◆ **Records shown**:
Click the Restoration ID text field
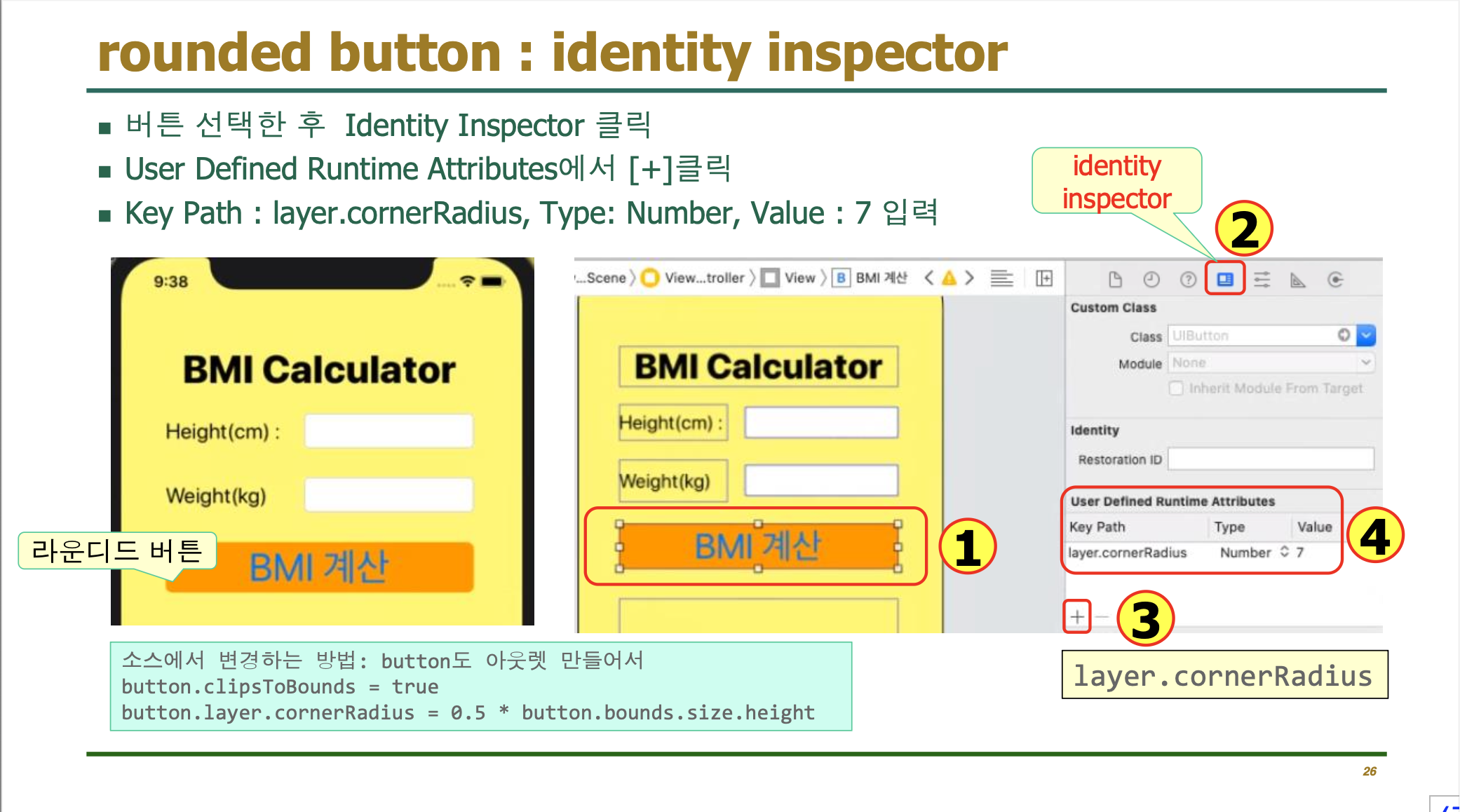This screenshot has height=812, width=1460. [1271, 459]
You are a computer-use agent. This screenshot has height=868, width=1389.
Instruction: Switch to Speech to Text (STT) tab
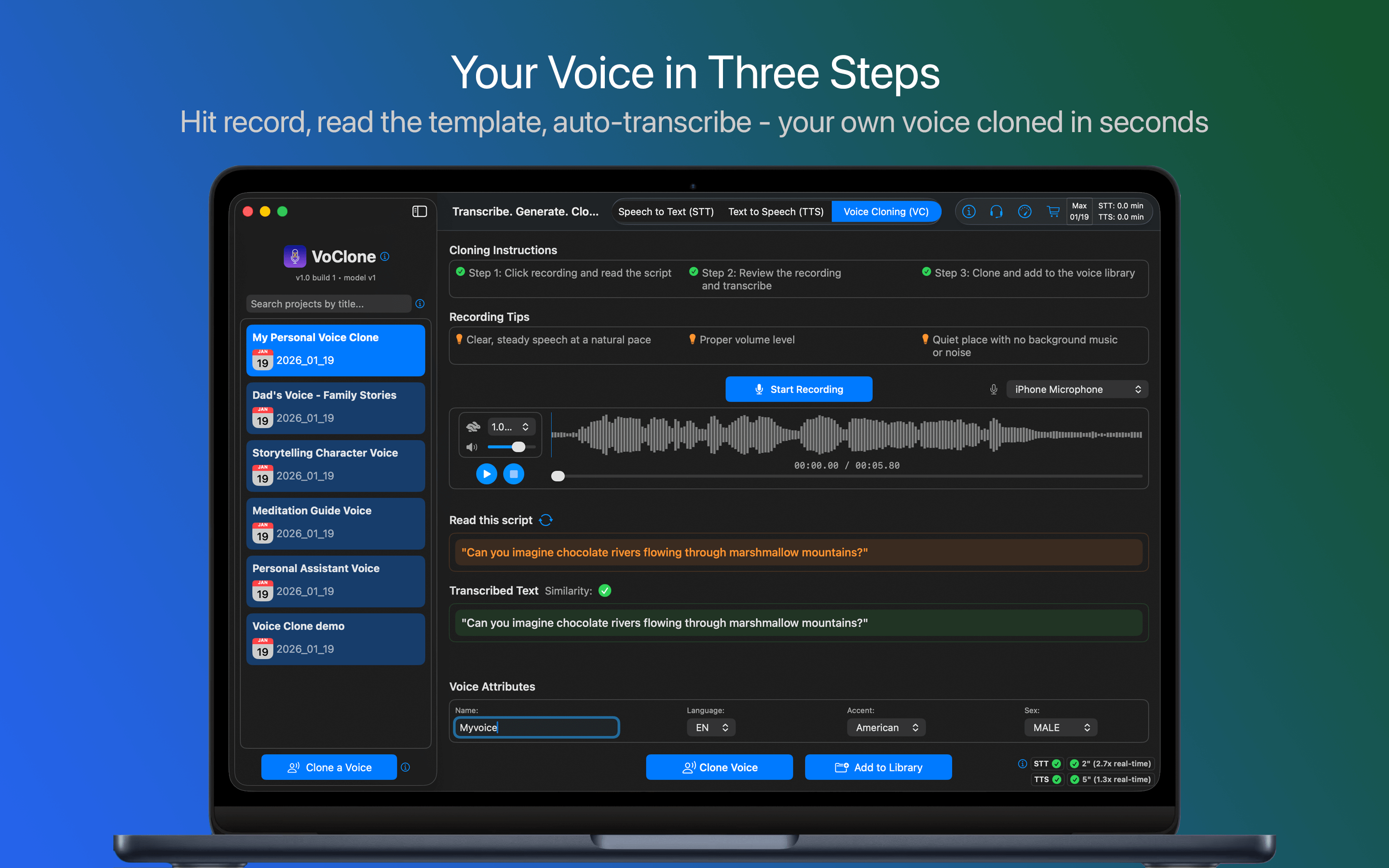(666, 211)
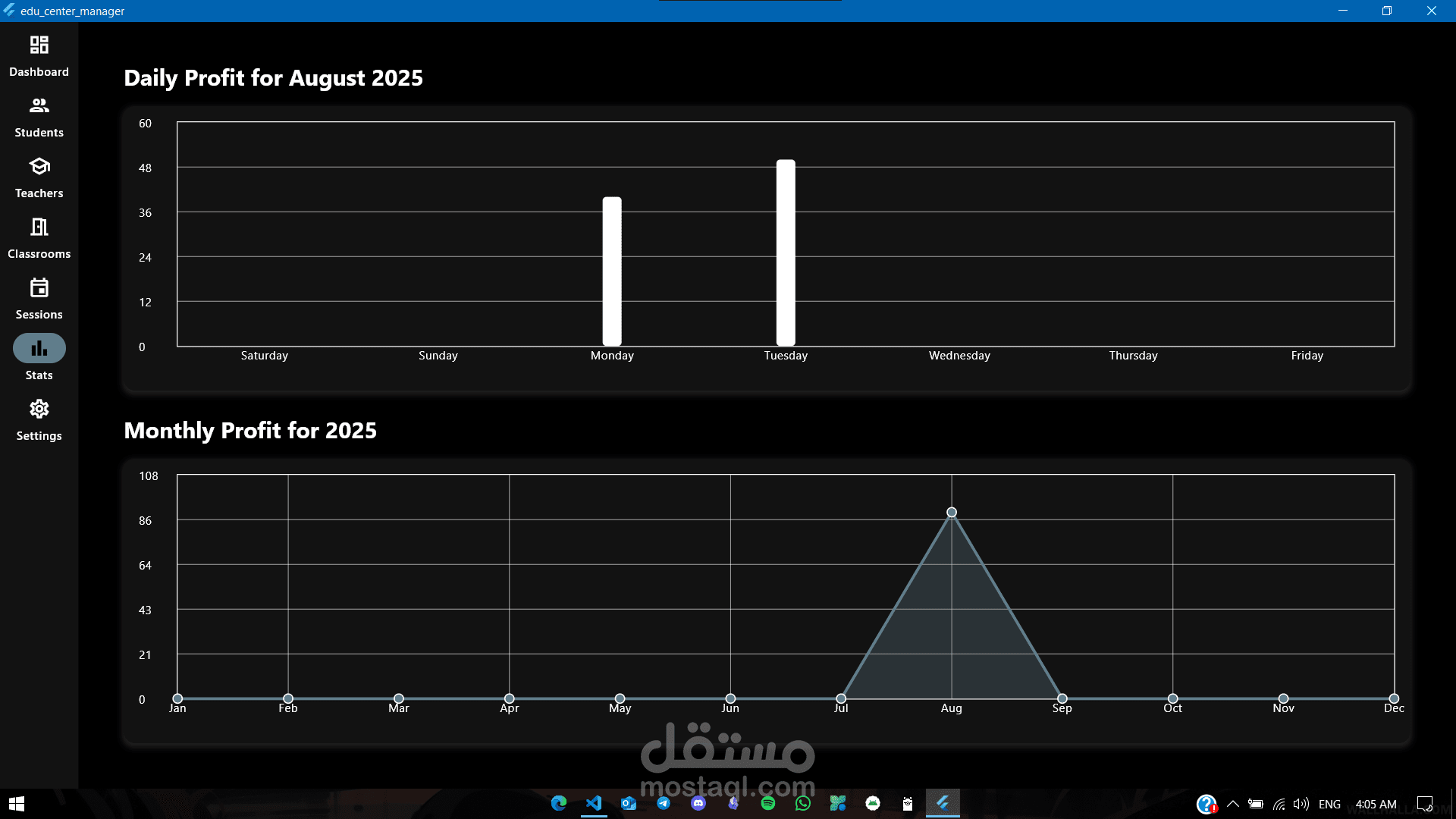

◆ **Task prompt**:
Give the lines of the entries above exactly as they appear, leaving out each picture.

◆ **Response for this exercise**:
Click the Restoration ID text field
This screenshot has height=812, width=1460. [1271, 459]
You are a computer-use agent. This screenshot has height=868, width=1389.
Instruction: Switch to Speech to Text (STT) tab
(666, 211)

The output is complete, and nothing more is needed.